### READING PASSAGE
════════════════════

How can a large, Fortran-based number crunching codebase be modernized?

Posted by Dave Mateer on Programmers See other posts from Programmers or by Dave Mateer
Published on 2011-10-15T21:44:58Z Indexed on 2012/04/05 11:42 UTC
Read the original article Hit count: 362

Filed under:
|
|

A friend in academia asked me for advice (I'm a C# business application developer).

He has a legacy codebase which he wrote in Fortran in the medical imaging field. It does a huge amount of number crunching using vectors. He uses a cluster (30ish cores) and has now gone towards a single workstation with 500ish GPUS in it.

However where to go next with the codebase so:

  • Other people can maintain it over next 10 year cycle
  • Get faster at tweaking the software
  • Can run on different infrastructures without recompiles

After some research from me (this is a super interesting area) some options are:

  • Use Python and CUDA from Nvidia
  • Rewrite in a functional language. For example, F# or Haskell
  • Go cloud based and use something like Hadoop and Java
  • Learn C

What has been your experience with this? What should my friend be looking at to modernize his codebase?

UPDATE: Thanks @Mark and everyone who has answered. The reasons my friend is asking this question is that it's a perfect time in the projects lifecycle to do a review. Bringing research assistants up to speed in Fortran takes time (I like C#, and especially the tooling and can't imagine going back to older languages!!)

I liked the suggestion of keeping the pure number crunching in Fortran, but wrapping it in something newer. Perhaps Python as that seems to be getting a stronghold in academia as a general-purpose programming language that is fairly easy to pick up.

See Medical Imaging and a guy who has written a Fortran wrapper for CUDA, Can I legally publish my Fortran 90 wrappers to Nvidias' CUFFT library (from the CUDA SDK)?.

════════════════════

### EXTRACTED RECORDS
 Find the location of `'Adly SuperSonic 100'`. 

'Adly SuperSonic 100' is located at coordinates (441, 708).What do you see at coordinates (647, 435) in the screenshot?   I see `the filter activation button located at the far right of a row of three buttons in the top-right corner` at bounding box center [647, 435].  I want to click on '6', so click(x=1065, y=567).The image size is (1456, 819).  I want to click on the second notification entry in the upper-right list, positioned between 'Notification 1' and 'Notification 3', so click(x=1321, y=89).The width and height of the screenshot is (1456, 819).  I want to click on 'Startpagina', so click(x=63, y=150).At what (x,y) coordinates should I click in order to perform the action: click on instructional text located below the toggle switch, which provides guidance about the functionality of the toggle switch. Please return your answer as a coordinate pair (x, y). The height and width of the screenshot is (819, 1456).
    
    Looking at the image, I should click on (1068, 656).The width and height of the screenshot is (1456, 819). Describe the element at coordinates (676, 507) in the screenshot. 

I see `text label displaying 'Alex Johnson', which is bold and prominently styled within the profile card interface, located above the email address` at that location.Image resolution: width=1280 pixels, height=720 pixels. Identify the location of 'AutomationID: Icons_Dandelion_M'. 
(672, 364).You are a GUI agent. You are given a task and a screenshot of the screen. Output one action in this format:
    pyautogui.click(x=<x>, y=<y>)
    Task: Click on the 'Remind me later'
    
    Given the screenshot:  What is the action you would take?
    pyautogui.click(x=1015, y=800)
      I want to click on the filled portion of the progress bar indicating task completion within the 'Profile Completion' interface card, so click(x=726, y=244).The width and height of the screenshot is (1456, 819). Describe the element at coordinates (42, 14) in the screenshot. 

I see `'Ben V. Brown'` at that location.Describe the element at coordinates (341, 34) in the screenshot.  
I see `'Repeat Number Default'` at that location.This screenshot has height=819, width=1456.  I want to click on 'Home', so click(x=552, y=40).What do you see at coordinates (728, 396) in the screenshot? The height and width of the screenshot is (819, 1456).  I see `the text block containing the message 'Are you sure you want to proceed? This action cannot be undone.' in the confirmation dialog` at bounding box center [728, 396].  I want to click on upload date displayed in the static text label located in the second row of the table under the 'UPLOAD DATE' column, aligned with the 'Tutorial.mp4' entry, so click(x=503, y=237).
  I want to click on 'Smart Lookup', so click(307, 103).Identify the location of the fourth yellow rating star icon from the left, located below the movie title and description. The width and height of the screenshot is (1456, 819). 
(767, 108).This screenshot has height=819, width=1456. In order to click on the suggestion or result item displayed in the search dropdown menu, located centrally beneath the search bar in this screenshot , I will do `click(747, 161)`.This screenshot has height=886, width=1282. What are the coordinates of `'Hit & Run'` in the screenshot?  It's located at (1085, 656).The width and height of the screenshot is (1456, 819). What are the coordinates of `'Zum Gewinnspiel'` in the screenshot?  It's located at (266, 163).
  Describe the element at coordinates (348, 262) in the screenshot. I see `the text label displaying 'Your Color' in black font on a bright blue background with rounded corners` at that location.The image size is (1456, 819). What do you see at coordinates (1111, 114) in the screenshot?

════════════════════

### EXERCISES TO COMPLETE
1) Answer these questions from the Fortran modernization post:
(a) In what field is the friend's legacy codebase?
(b) Roughly how many cores does the cluster have?
(c) What kind of developer does the poster describe himself as?
2) Reproduce the Fortran modernization post from "See Medical Imaging" up to and including "the CUDA SDK)?.".
3) Decide whether each statement agrees with the Fortran modernization post, answering yes or no and quoting the words that decide it:
(a) The friend's workstation holds about 500 GPUs.
(b) One of the options found is a rewrite in Ruby.
(c) One goal is that other people can maintain the code over the next 10 year cycle.
The records have no connection to the Fortran modernization post.

### ANSWERS FOR THE TASKS
1)
(a) Medical imaging
(b) 30ish cores
(c) A C# business application developer

2)
See Medical Imaging and a guy who has written a Fortran wrapper for CUDA, Can I legally publish my Fortran 90 wrappers to Nvidias' CUFFT library (from the CUDA SDK)?.

3)
(a) Yes: "has now gone towards a single workstation with 500ish GPUS in it"
(b) No: "Rewrite in a functional language. For example, F# or Haskell"
(c) Yes: "Other people can maintain it over next 10 year cycle"